5 Steps to Get Better at Being Anxious

I really don’t get people whose temperament isn’t naturally anxious — who now call me and say things like “Wow, Joanna. I now know what you’ve been talking about all these years when you describe waking up anxious” or “not being able to stop the worry.”

I feel like I was born anxious. I’ve always attributed it to being raised by Jewish parents from NYC.

It’s taken me a lot of trial and error, therapy, thought logs, astrology, meditation, essential oils, crystals — you name it — to find a way to respond when anxious feelings happen.

It wasn’t until I learned about an evidence-based model called Acceptance and Commitment Therapy, or ACT, that things clicked. A mindfulness-based extension of Cognitive Behavioral Therapy, ACT helps you move through life’s inevitable difficulties.
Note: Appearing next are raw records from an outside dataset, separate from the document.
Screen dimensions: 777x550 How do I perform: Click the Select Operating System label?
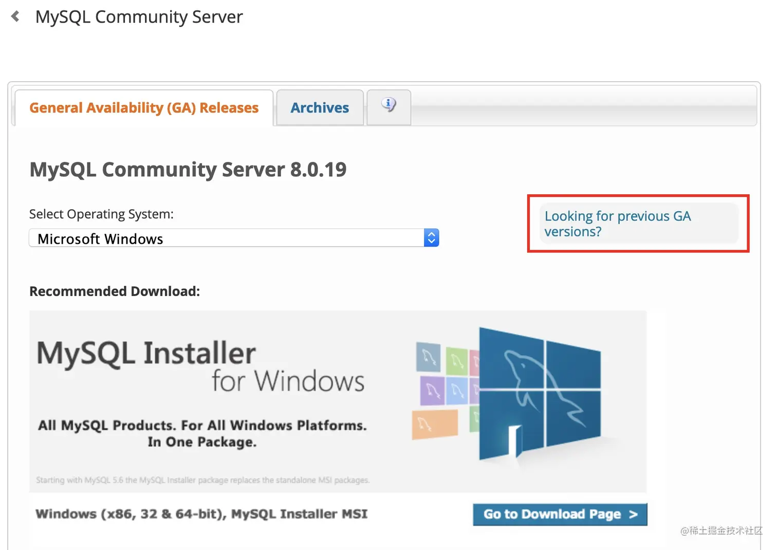[101, 214]
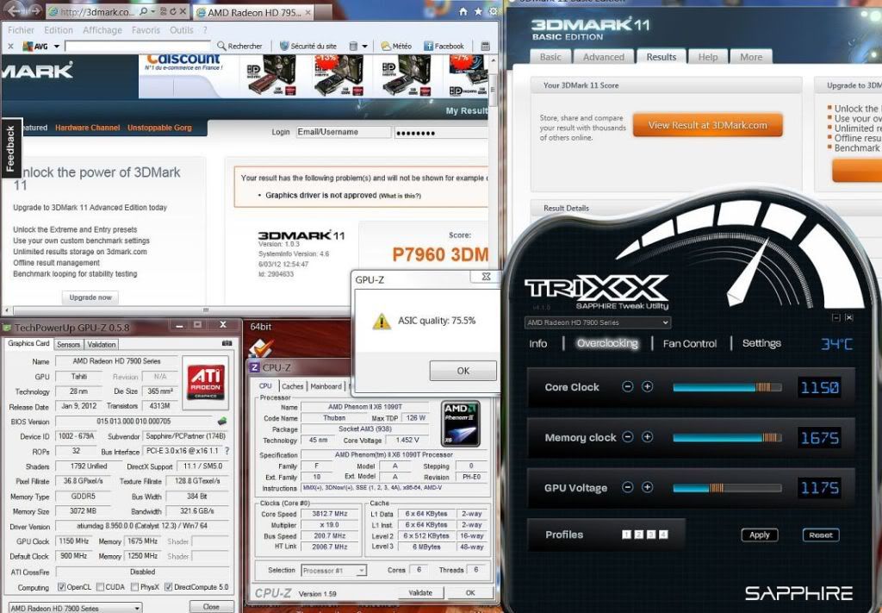Viewport: 882px width, 613px height.
Task: Click the Core Clock slider bar
Action: click(726, 387)
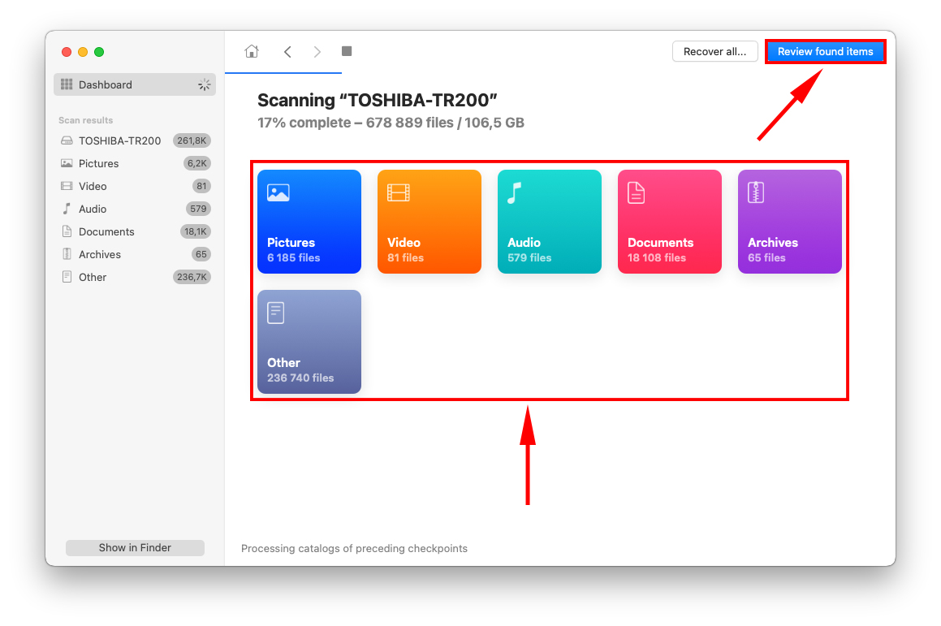
Task: Click Show in Finder
Action: (135, 547)
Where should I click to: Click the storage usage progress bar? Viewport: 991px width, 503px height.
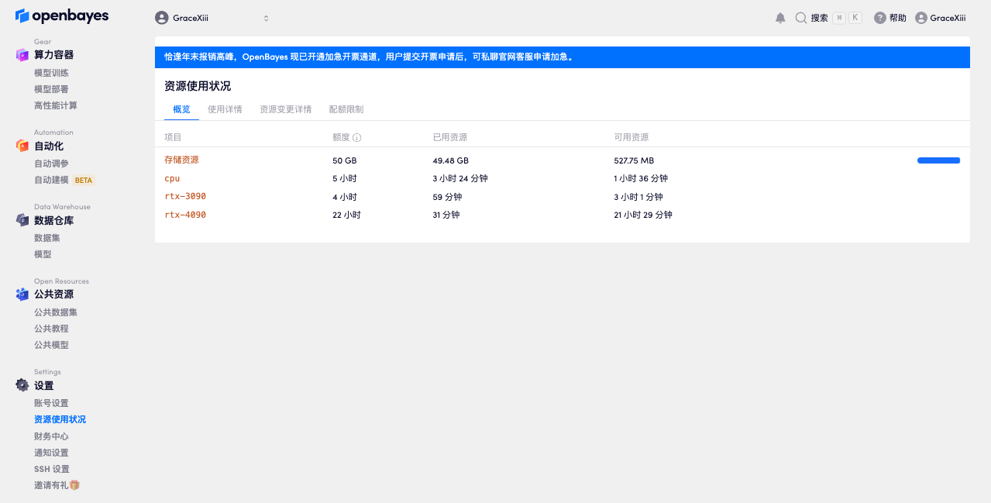pyautogui.click(x=938, y=160)
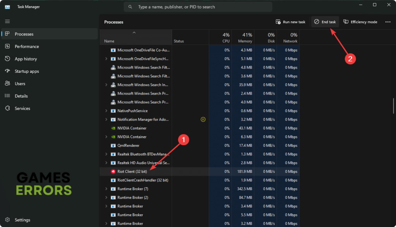Viewport: 396px width, 227px height.
Task: Select the Riot Client (32 bit) row
Action: click(x=131, y=171)
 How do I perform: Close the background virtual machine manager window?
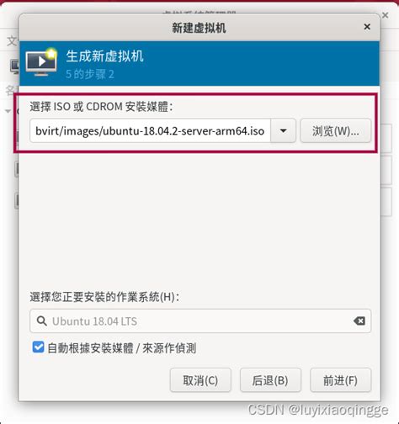click(x=386, y=15)
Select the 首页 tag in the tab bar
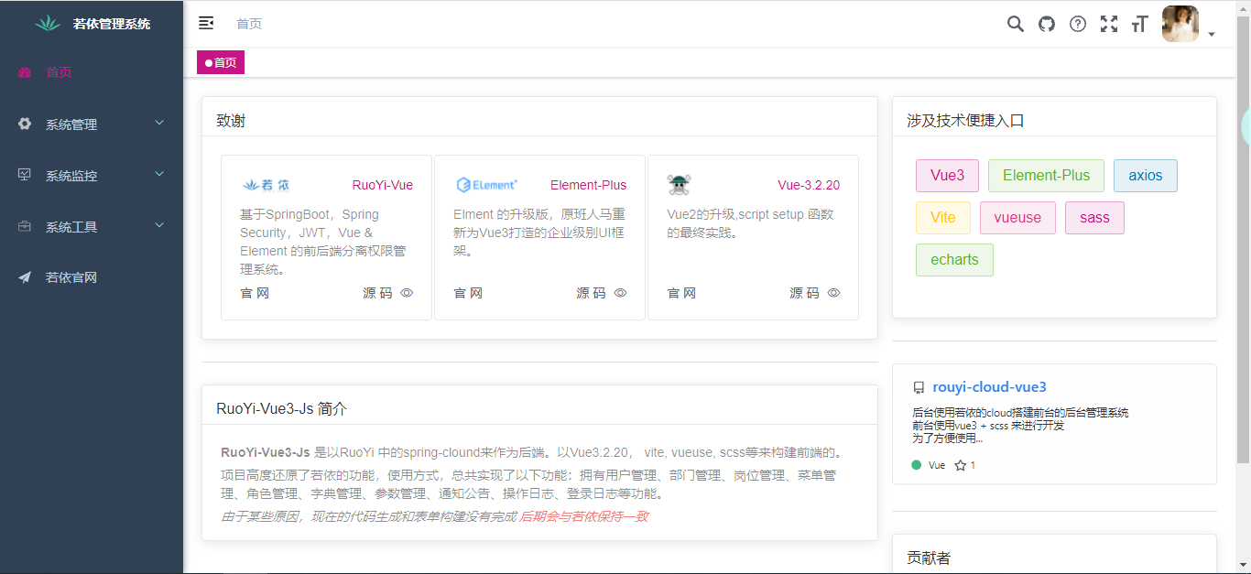 [220, 61]
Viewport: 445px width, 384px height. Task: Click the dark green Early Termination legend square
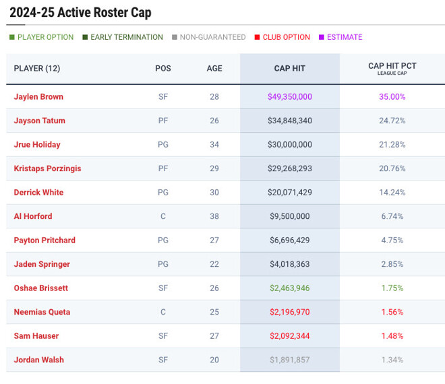[x=85, y=37]
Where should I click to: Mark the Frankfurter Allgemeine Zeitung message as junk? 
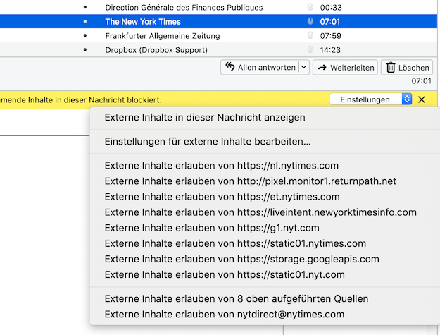pos(310,36)
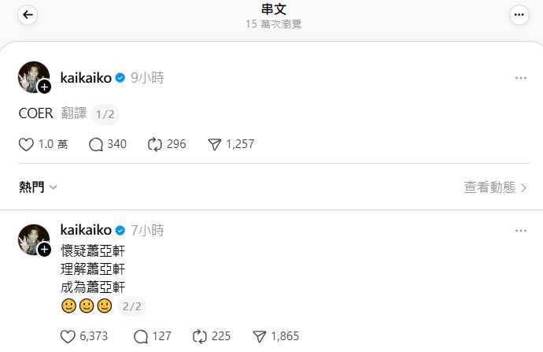Viewport: 543px width, 352px height.
Task: Open 查看動態 activity view
Action: point(495,187)
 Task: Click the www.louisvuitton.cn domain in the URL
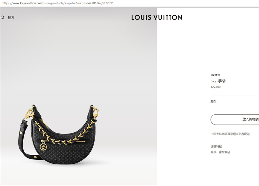[26, 3]
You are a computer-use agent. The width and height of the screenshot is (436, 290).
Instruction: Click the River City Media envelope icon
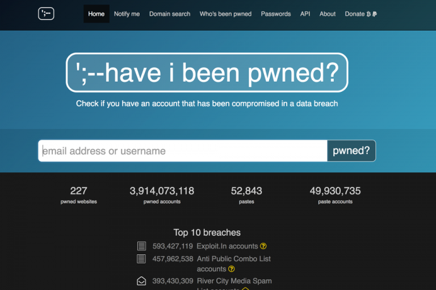(x=141, y=281)
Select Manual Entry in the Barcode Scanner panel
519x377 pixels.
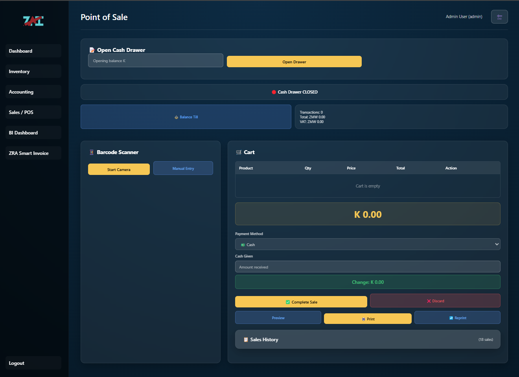[183, 168]
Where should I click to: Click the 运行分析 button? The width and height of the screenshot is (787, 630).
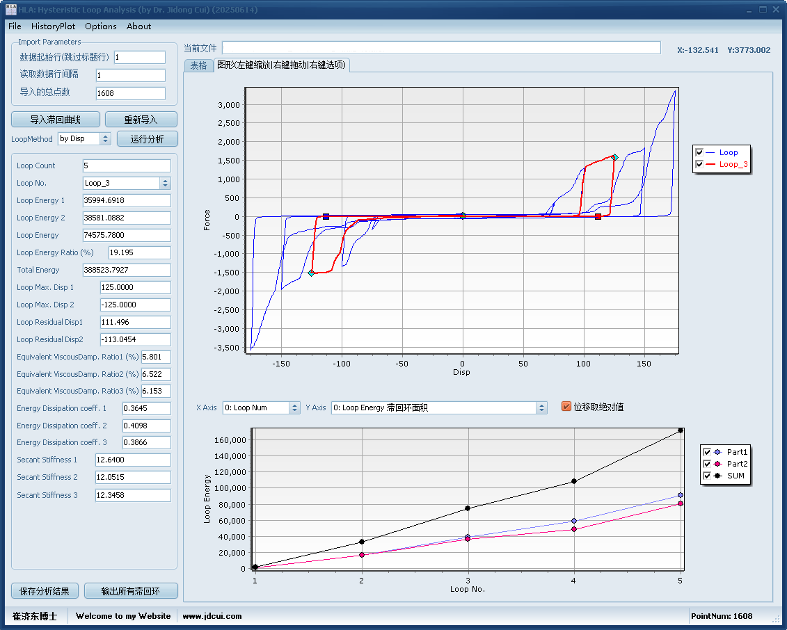click(x=147, y=138)
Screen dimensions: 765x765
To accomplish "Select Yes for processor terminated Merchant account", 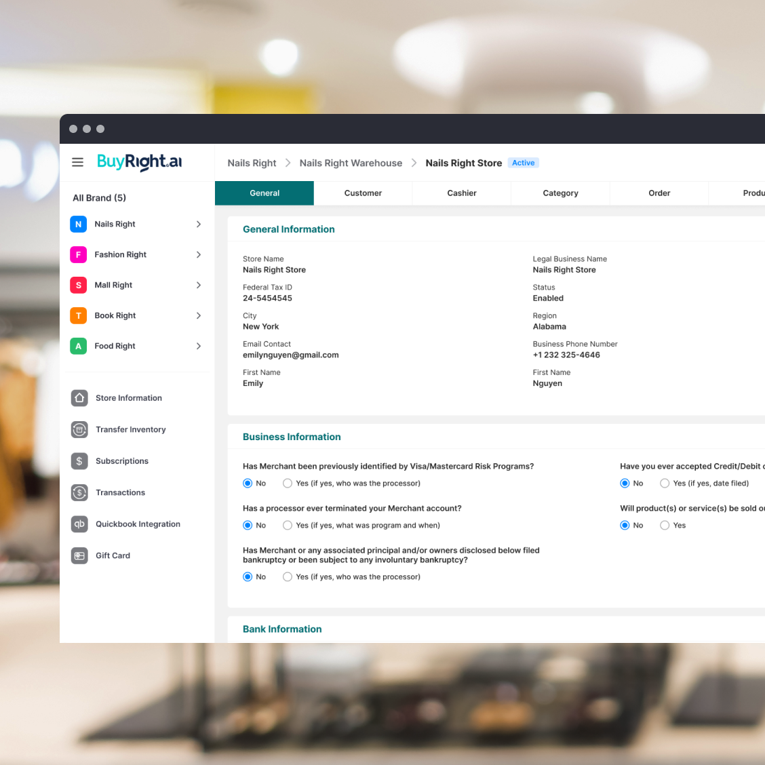I will pos(288,526).
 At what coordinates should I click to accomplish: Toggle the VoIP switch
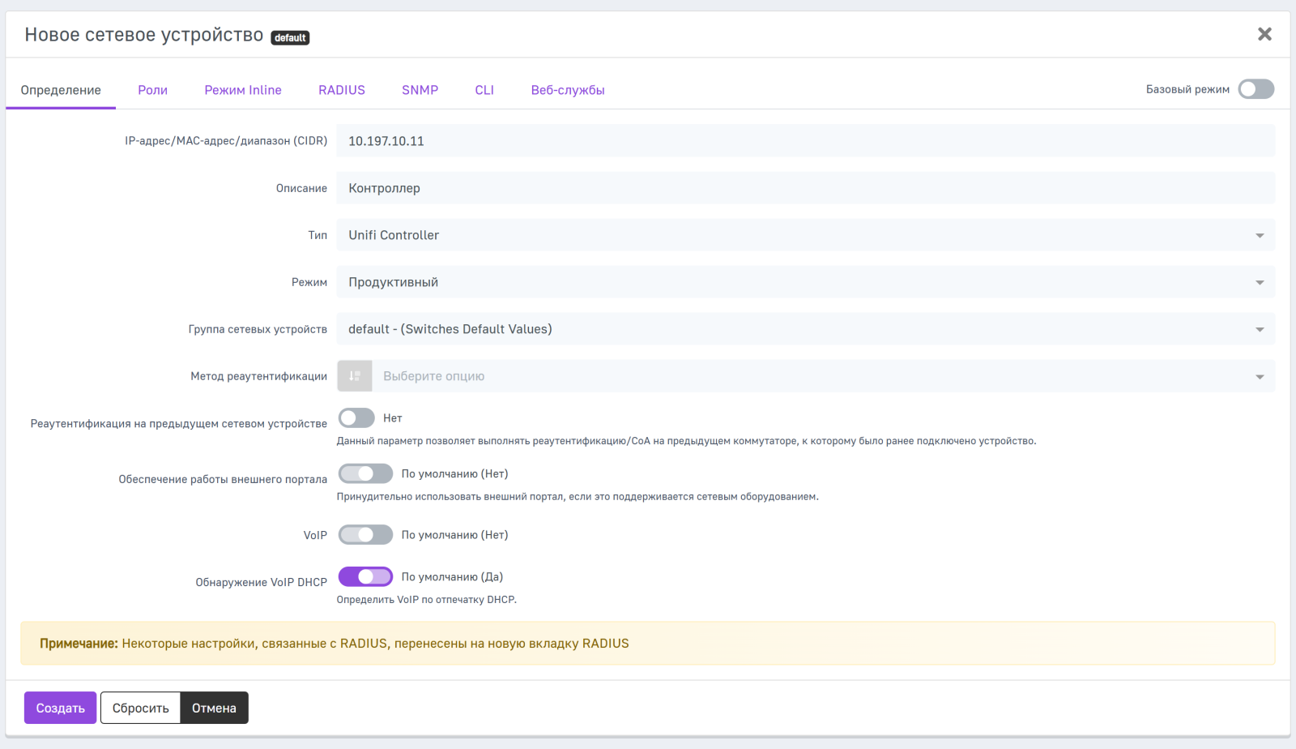click(365, 535)
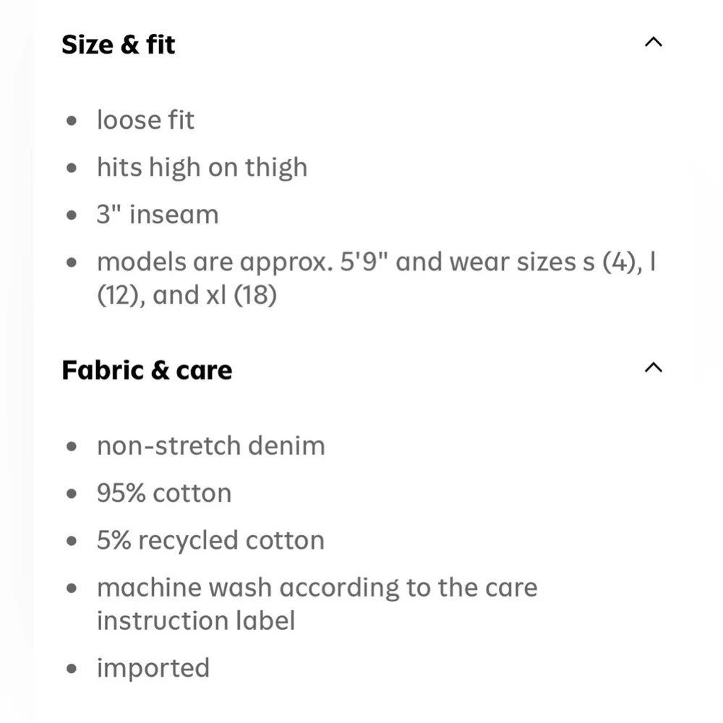Click the (12), and xl (18) text
The height and width of the screenshot is (723, 723).
click(187, 296)
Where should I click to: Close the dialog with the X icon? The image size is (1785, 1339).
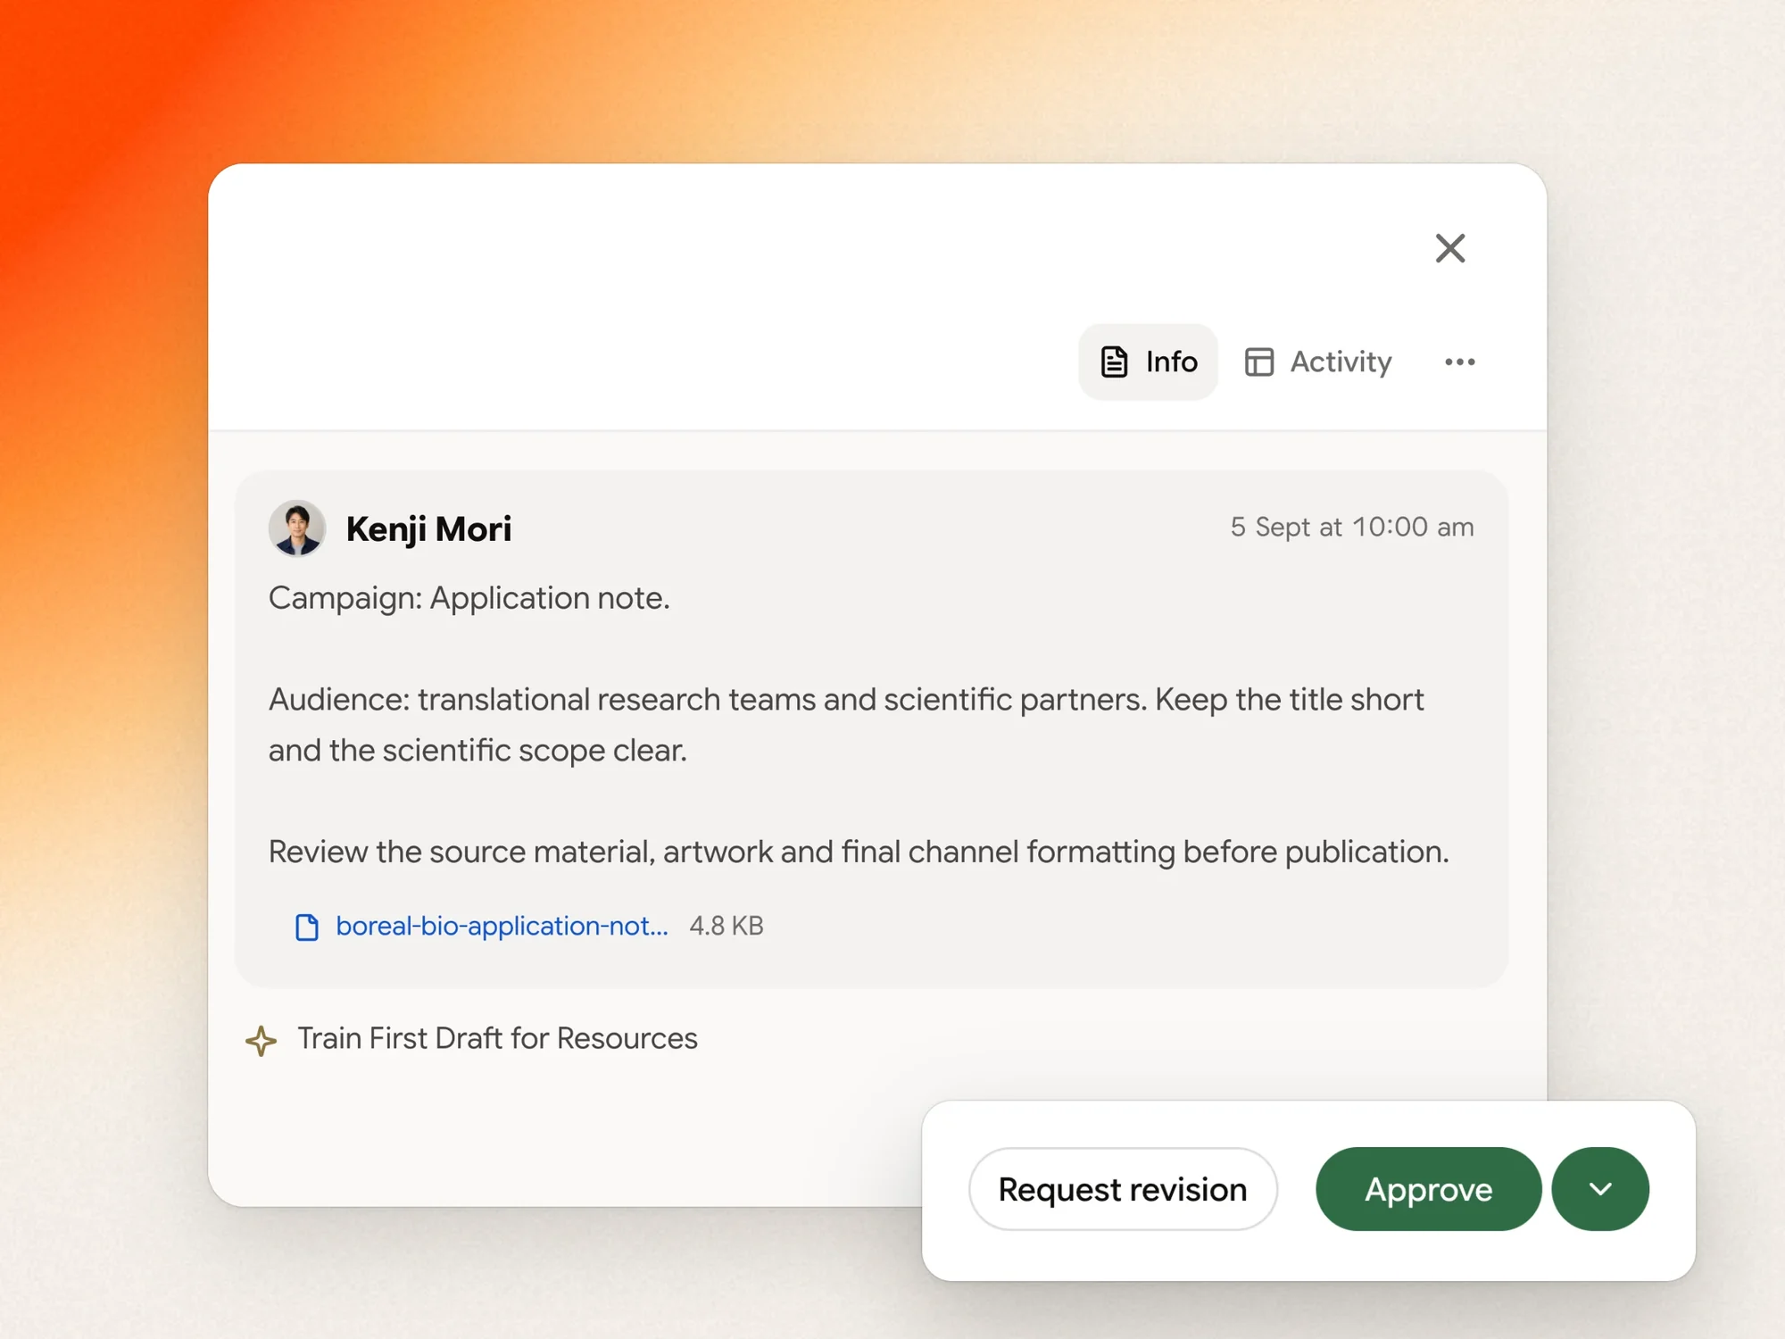click(x=1450, y=248)
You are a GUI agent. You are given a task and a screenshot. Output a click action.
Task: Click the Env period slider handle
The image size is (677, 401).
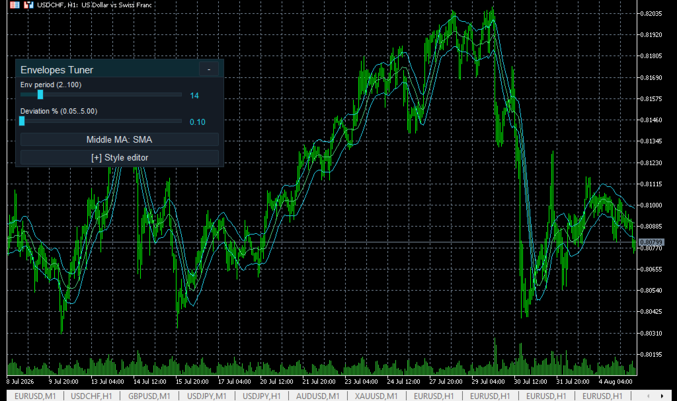(40, 94)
I’ve adapted ACT in both therapy and coaching situations.

For those who are feeling anxious because of current events or because life has thrown you a pretty big curveball, these 5 steps will be welcome advice. For those of us who’ve been working through our anxiety forever, they’ll serve as good reminders.

5 Steps to Get Better at Being Anxious:

1. Change the goal.

Instead of putting energy into making the thoughts or feelings go away (which doesn’t work), put your attention on letting them be.

2. You don’t need to accept the CONTENT of your thoughts, BUT you do need to accept their PRESENCE.

You may have the thought that you could get infected with COVID-19 and die. Instead of engaging with the content of the thought (Is it going to happen? What would I do? Who will take care of my dog?), work on accepting the presence of the thought. “I’m aware that I’m having a distressing thought about getting infected with COVID-19 and dying.” That’s it.

3. Trust that the better you get at being worried and anxious, the less worried and anxious you’ll be.

You’re probably thinking WTF? Stay with me … this is all about your stance toward these feelings. Most people fear being anxious and get anxious when they start getting anxious, which makes them more anxious. If you can adopt a “bring it on” stance toward the feelings, you’ll actually be less anxious. Don’t believe me? Try it.

4. Move toward what matters.

I’m going out on a limb here, but I don’t think most people think their way out of being anxious. When we’re anxious, we spend more time in our heads and that takes us away from what’s important. Take an action — do something that will help prevent you from the endless thoughts. And if it’s a particularly sticky thought or feeling, cold showers and push-ups (or any other vigorous activity) are great. Pull-ups are my go-to.

5. Remember that progress isn’t linear.

It’s all about practice, repetition, and consistency. It’s hard to deprogram ourselves from wanting the anxiety to go away, especially when popular magazines and social media will try to sell you ways to do it. Remember, anxiety serves an important function (to keep us alive) so we need it, in the right dose.I remind my clients that progress isn’t measured by the presence or absence of their anxious thoughts. It’s measured by if they can respond differently when those thoughts and feelings arise (which they will). Initially, they will feel worse, but, if they’re responding differently and going toward what’s important, that’s what matters. That’s movement. Eventually it will get easier. It’s all about learning HOW to respond.

Bonus step: get help! You don’t have to do this alone.